* [What you need to do]:
Copy the lines of the dataset items below without any change, starting at the line with "will (x=457, y=43)." and ending with the line with "pyautogui.click(x=164, y=58)", both included.

[Begin Source material]

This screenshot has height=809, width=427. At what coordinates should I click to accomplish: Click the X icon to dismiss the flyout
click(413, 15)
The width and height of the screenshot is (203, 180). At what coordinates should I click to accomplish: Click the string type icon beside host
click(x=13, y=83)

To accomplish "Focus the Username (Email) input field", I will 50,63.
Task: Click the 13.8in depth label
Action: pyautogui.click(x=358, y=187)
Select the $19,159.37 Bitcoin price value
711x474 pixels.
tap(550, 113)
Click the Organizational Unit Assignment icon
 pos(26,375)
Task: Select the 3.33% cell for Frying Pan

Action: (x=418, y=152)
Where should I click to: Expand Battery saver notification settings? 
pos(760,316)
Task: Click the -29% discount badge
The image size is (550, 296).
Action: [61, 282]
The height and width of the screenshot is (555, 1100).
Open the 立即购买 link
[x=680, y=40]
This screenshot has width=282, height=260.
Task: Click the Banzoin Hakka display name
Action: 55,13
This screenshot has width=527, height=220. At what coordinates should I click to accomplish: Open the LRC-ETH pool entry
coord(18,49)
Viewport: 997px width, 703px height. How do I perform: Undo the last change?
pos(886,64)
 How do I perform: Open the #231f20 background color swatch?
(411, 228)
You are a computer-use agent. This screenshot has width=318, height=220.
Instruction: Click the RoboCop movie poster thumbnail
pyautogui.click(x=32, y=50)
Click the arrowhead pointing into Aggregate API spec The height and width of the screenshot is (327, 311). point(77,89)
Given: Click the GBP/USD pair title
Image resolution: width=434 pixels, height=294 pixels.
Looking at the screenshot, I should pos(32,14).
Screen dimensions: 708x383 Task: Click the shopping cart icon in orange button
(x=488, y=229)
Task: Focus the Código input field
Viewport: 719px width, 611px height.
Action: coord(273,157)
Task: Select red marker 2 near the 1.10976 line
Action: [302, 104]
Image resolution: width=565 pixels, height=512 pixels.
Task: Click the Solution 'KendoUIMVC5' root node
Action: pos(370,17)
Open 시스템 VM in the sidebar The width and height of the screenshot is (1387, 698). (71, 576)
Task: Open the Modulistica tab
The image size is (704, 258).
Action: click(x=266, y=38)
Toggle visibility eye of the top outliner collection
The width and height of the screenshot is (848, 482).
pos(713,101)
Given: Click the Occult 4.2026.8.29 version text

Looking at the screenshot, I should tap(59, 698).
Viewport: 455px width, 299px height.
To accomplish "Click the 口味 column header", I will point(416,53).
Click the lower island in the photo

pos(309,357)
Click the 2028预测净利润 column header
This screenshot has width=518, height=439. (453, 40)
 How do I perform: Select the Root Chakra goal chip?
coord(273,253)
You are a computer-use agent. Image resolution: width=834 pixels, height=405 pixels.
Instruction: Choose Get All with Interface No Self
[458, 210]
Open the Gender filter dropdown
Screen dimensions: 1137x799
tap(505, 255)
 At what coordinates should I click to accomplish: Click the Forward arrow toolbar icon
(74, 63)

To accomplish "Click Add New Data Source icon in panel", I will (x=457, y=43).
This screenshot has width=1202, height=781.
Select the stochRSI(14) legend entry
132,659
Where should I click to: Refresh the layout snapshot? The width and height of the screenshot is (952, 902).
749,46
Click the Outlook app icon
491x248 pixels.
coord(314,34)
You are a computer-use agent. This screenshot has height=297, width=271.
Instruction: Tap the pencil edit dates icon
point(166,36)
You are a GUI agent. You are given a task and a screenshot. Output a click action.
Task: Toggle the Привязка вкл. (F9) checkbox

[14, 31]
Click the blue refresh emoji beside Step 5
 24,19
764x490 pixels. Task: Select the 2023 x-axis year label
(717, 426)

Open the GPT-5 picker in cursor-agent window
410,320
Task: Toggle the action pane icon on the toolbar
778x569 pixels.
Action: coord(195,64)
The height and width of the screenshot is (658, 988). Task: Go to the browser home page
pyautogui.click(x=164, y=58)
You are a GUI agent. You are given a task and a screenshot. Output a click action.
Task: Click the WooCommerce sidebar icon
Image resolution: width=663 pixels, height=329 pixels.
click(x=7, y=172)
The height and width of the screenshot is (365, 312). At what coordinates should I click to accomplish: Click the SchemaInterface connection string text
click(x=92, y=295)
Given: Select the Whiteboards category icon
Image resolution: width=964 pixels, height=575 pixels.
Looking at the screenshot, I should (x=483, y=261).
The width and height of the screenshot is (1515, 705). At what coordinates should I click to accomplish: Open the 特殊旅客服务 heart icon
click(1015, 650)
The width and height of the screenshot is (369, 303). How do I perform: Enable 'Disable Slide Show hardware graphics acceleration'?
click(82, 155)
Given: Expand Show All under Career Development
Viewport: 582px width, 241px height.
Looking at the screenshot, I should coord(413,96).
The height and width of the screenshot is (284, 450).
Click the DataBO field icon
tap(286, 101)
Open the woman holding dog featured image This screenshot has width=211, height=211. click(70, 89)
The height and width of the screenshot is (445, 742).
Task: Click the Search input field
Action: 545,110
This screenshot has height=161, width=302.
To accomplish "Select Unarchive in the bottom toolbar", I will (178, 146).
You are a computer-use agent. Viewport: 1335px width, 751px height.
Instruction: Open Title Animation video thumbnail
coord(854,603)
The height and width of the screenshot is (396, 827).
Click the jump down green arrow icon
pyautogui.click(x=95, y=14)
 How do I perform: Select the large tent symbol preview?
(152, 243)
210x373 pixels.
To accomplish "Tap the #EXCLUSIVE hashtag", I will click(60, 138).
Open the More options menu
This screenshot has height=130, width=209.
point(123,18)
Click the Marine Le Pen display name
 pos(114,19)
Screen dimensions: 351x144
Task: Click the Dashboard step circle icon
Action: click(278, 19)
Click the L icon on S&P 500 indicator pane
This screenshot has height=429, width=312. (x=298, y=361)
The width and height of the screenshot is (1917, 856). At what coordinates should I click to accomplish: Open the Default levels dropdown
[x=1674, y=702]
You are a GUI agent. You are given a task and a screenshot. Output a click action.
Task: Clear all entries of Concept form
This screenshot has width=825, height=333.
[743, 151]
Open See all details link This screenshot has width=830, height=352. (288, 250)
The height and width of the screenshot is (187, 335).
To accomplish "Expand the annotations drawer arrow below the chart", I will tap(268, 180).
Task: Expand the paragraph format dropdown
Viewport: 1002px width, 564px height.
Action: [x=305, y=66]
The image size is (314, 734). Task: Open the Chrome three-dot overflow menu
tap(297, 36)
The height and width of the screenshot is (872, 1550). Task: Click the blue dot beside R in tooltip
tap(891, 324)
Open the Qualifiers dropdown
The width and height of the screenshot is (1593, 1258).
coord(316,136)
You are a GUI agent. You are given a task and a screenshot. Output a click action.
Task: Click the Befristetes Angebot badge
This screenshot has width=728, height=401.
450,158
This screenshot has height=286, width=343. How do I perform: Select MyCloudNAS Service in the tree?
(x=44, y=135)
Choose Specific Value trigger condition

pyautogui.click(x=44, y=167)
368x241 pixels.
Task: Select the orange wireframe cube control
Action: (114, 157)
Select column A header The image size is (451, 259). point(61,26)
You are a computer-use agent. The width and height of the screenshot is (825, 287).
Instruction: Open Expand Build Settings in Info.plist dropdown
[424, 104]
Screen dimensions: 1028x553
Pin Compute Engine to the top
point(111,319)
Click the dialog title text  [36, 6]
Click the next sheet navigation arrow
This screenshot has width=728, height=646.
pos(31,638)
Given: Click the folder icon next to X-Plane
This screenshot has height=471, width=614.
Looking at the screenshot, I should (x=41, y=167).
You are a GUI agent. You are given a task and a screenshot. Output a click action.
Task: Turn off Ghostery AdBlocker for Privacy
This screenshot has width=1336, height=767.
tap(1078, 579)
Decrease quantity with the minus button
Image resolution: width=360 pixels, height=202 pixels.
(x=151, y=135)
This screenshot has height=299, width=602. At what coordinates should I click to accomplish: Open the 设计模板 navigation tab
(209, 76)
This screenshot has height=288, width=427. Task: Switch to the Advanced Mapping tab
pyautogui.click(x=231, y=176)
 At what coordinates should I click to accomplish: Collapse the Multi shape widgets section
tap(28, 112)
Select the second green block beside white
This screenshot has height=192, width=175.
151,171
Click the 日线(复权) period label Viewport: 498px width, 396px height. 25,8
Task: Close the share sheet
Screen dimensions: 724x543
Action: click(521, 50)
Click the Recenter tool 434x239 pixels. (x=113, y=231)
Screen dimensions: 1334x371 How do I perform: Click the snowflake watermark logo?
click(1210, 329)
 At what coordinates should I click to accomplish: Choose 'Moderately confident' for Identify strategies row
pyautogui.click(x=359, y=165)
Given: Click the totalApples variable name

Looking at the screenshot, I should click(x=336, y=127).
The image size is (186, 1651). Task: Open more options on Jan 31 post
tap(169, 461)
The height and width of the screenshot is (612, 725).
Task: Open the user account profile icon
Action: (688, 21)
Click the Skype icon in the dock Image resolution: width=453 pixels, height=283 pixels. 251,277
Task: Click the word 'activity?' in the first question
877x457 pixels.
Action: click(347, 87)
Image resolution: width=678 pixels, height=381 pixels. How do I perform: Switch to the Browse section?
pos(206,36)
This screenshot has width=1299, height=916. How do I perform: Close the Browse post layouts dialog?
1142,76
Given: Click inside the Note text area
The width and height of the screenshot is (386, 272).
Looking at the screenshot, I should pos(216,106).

[End Source material]

* [Answer in full]:
To accomplish "Click Add New Data Source icon in panel", I will (x=457, y=43).
This screenshot has width=1202, height=781.
Select the stochRSI(14) legend entry
132,659
Where should I click to: Refresh the layout snapshot? The width and height of the screenshot is (952, 902).
749,46
Click the Outlook app icon
491x248 pixels.
coord(314,34)
You are a computer-use agent. This screenshot has height=297, width=271.
Instruction: Tap the pencil edit dates icon
point(166,36)
You are a GUI agent. You are given a task and a screenshot. Output a click action.
Task: Toggle the Привязка вкл. (F9) checkbox

[14, 31]
Click the blue refresh emoji beside Step 5
 24,19
764x490 pixels. Task: Select the 2023 x-axis year label
(717, 426)

Open the GPT-5 picker in cursor-agent window
410,320
Task: Toggle the action pane icon on the toolbar
778x569 pixels.
Action: coord(195,64)
The height and width of the screenshot is (658, 988). Task: Go to the browser home page
pyautogui.click(x=164, y=58)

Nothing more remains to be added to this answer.